Document excerpt —
The Pinchot Sycamore is a large American sycamore (Platanus occidentalis) in Simsbury, Connecticut. It is the largest tree in Connecticut. When measured by the Connecticut Botanical Society in 2016, the Pinchot Sycamore's trunk was over 28 feet around and 100 feet tall, with an average canopy diameter of 121 feet. The sycamore is estimated to be at least 200 years old, and possibly over 300 years old. The tree was named in honor of influential conservationist and Connecticut resident Gifford Pinchot. It was originally dedicated to Pinchot in 1965, and re-dedicated with an engraved stone marker in 1975.

The Pinchot Sycamore is located on the east bank of the Farmington River, near the base of Talcott Mountain, south of the town center of Simsbury. Since the completion of the Pinchot Sycamore Lighting Project by the town in 1997, the tree is lit by floodlights at night. The Pinchot Sycamore Park surrounds the tree; the park includes a launching point onto the Farmington River for small boats. It is a popular area for canoeing.

What needs to be done —
Using the Pinchot Sycamore text, answer each question:
(a) Which organization measured the tree in 2016?
(b) In what year was the tree re-dedicated with an engraved stone marker?
(c) On which bank of the Farmington River does the tree stand?
Answer from the Pinchot Sycamore text alone.

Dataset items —
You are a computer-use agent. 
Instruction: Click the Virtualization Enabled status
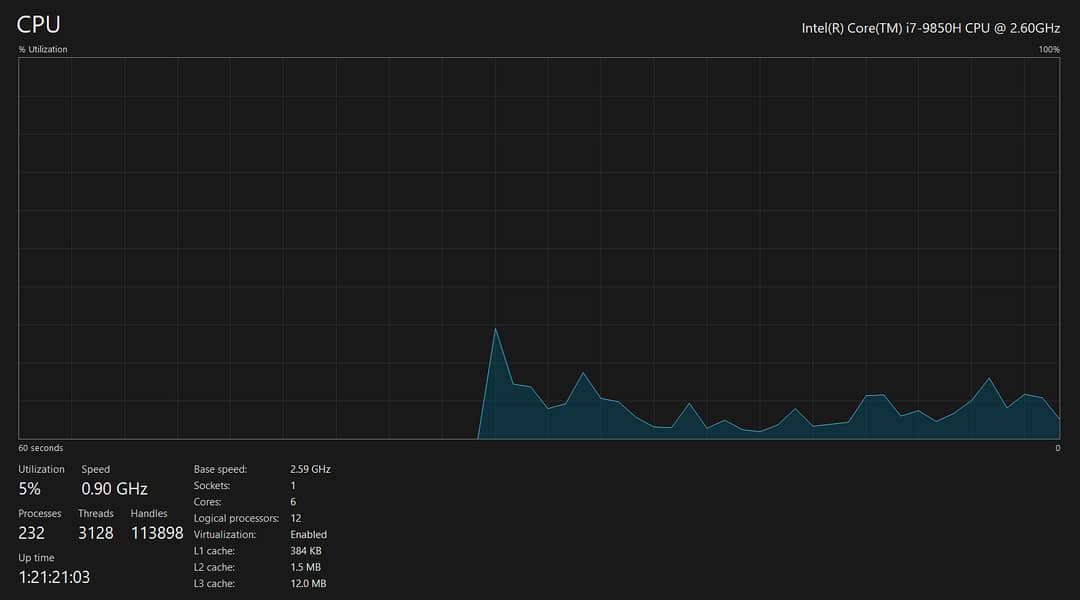(x=308, y=535)
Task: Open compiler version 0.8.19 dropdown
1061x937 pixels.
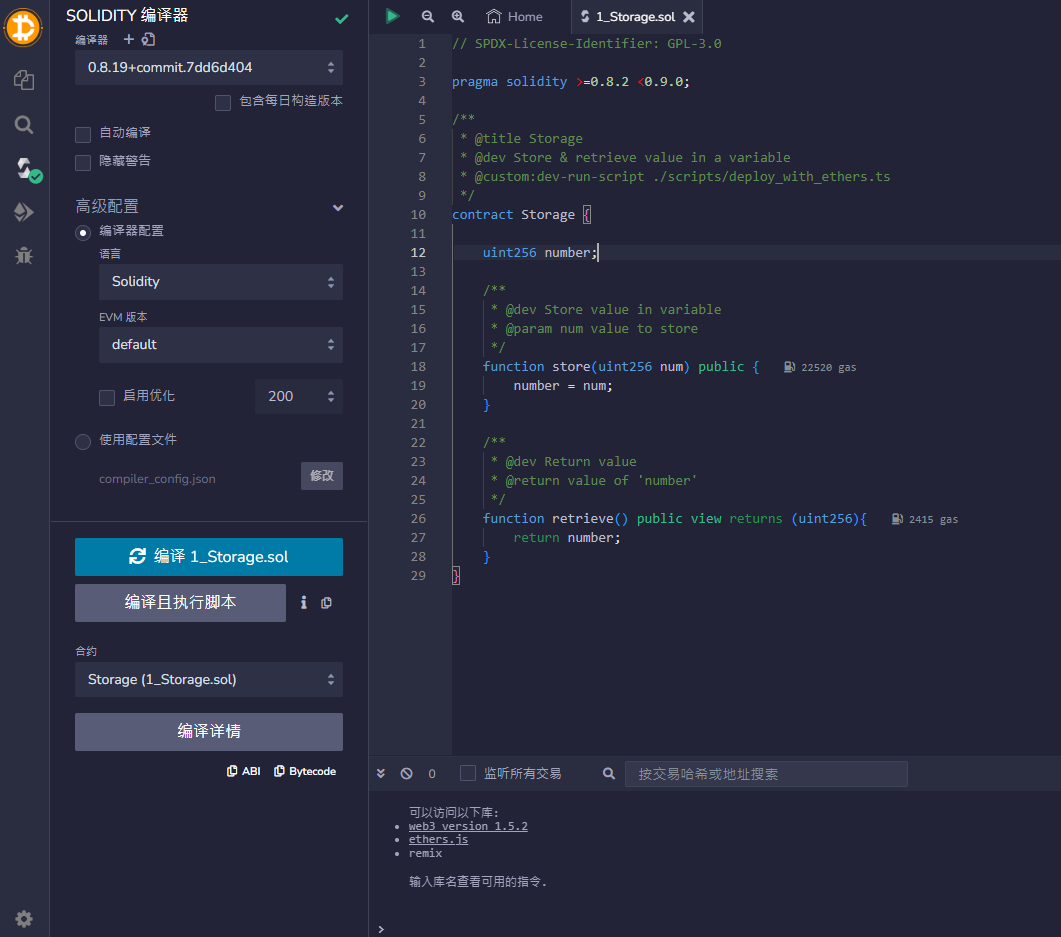Action: coord(208,68)
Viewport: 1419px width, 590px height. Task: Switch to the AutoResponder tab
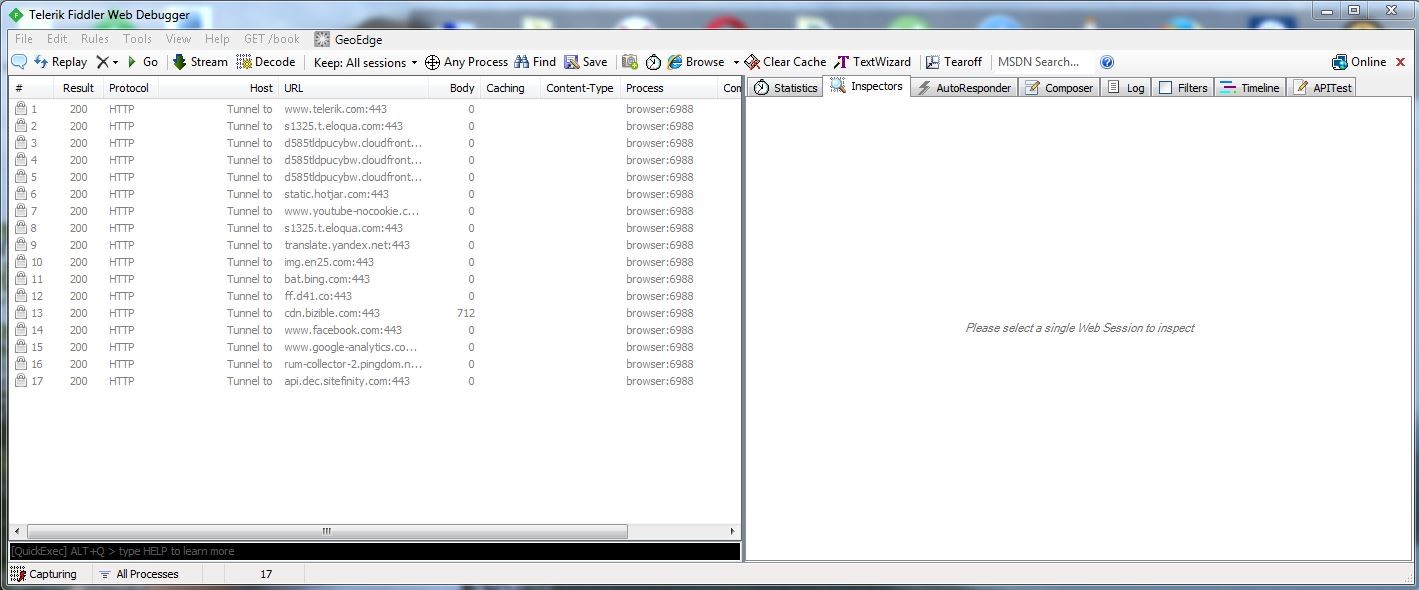tap(964, 88)
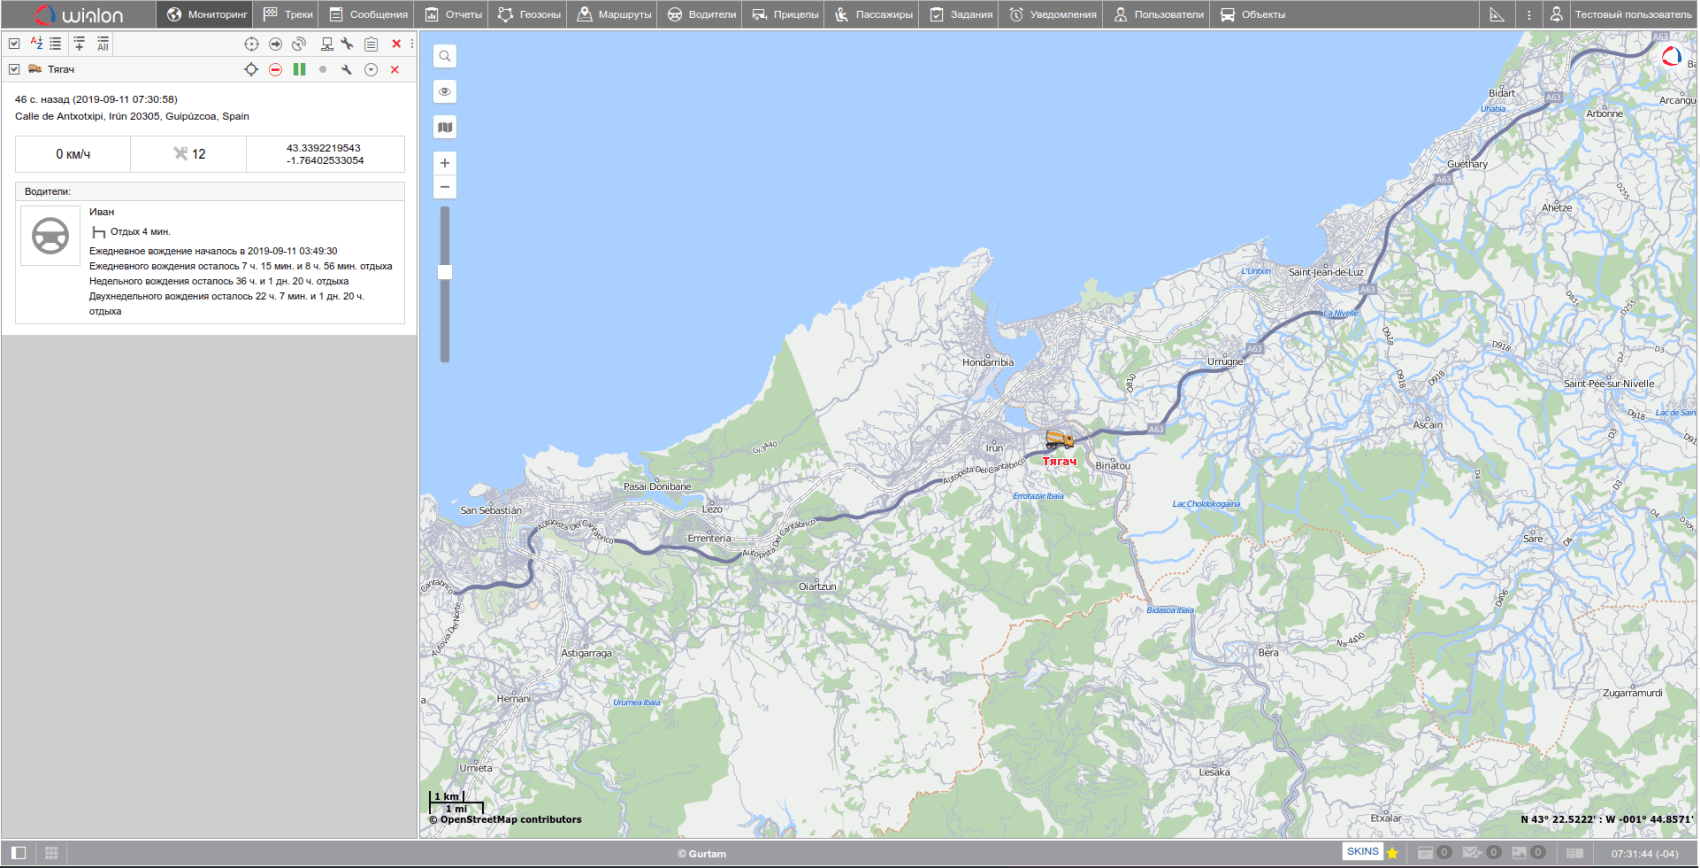Click the map search magnifier icon

pyautogui.click(x=445, y=56)
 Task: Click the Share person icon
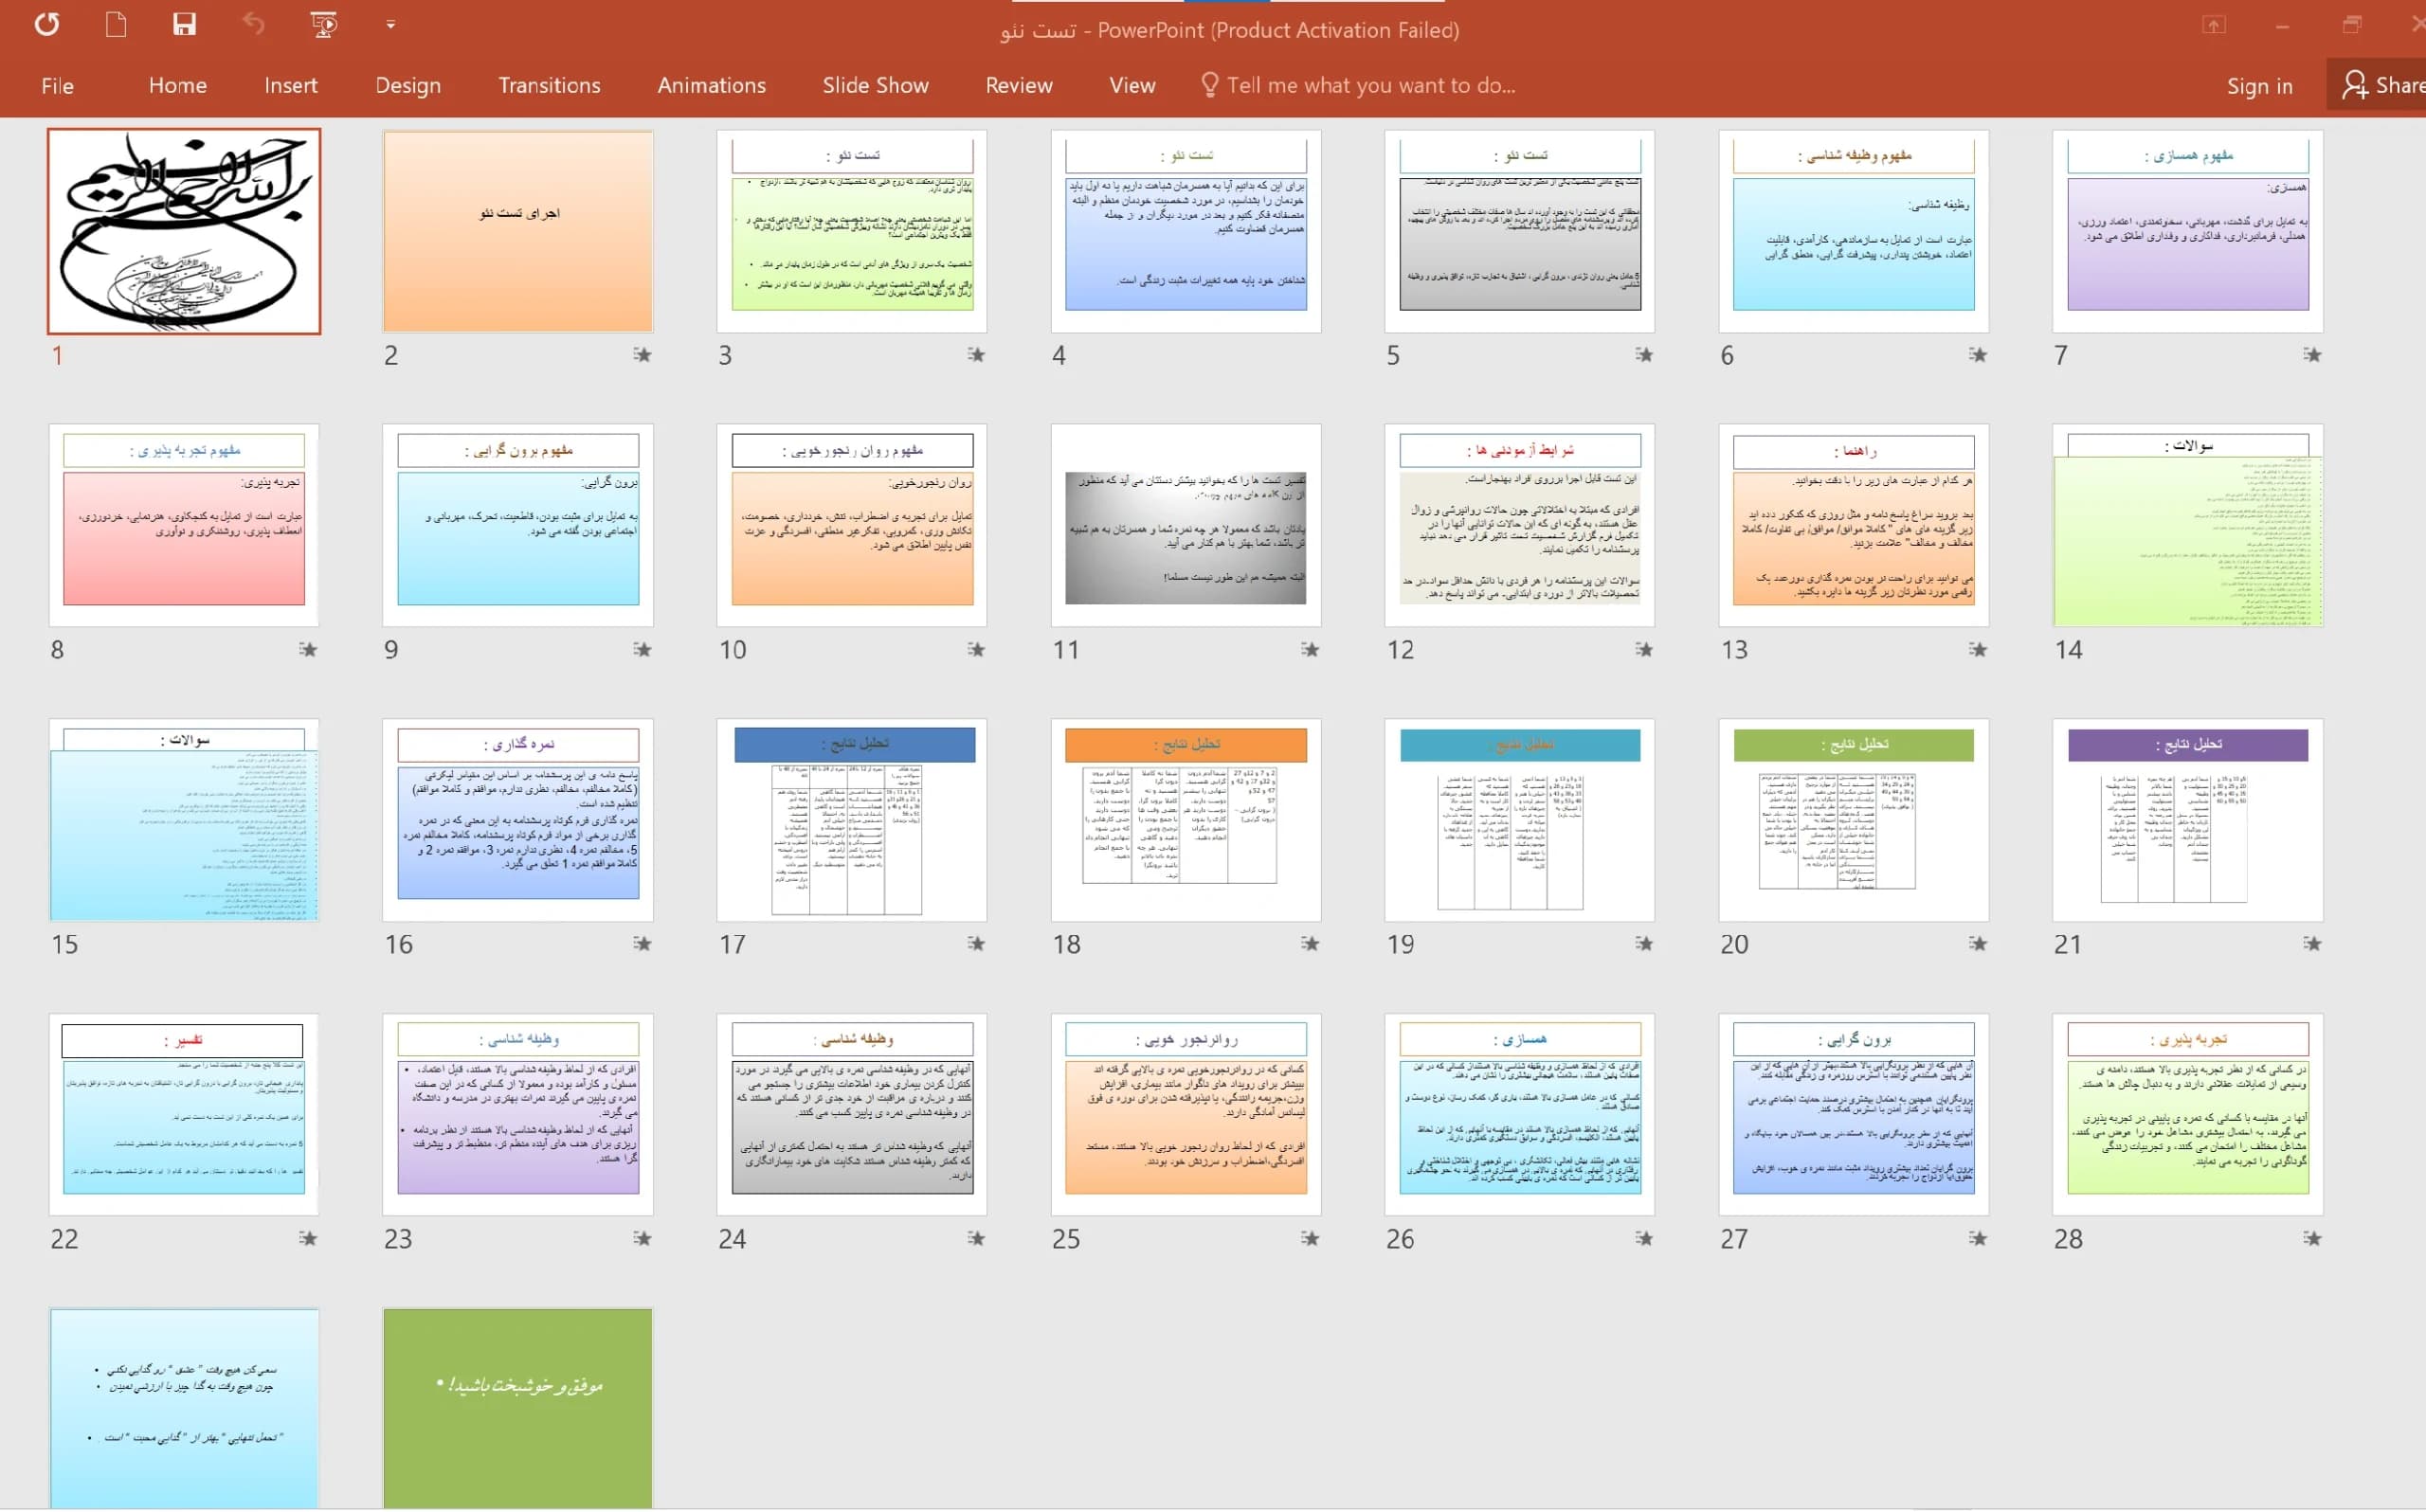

Solved exercise —
(a) The Connecticut Botanical Society
(b) 1975
(c) The east bank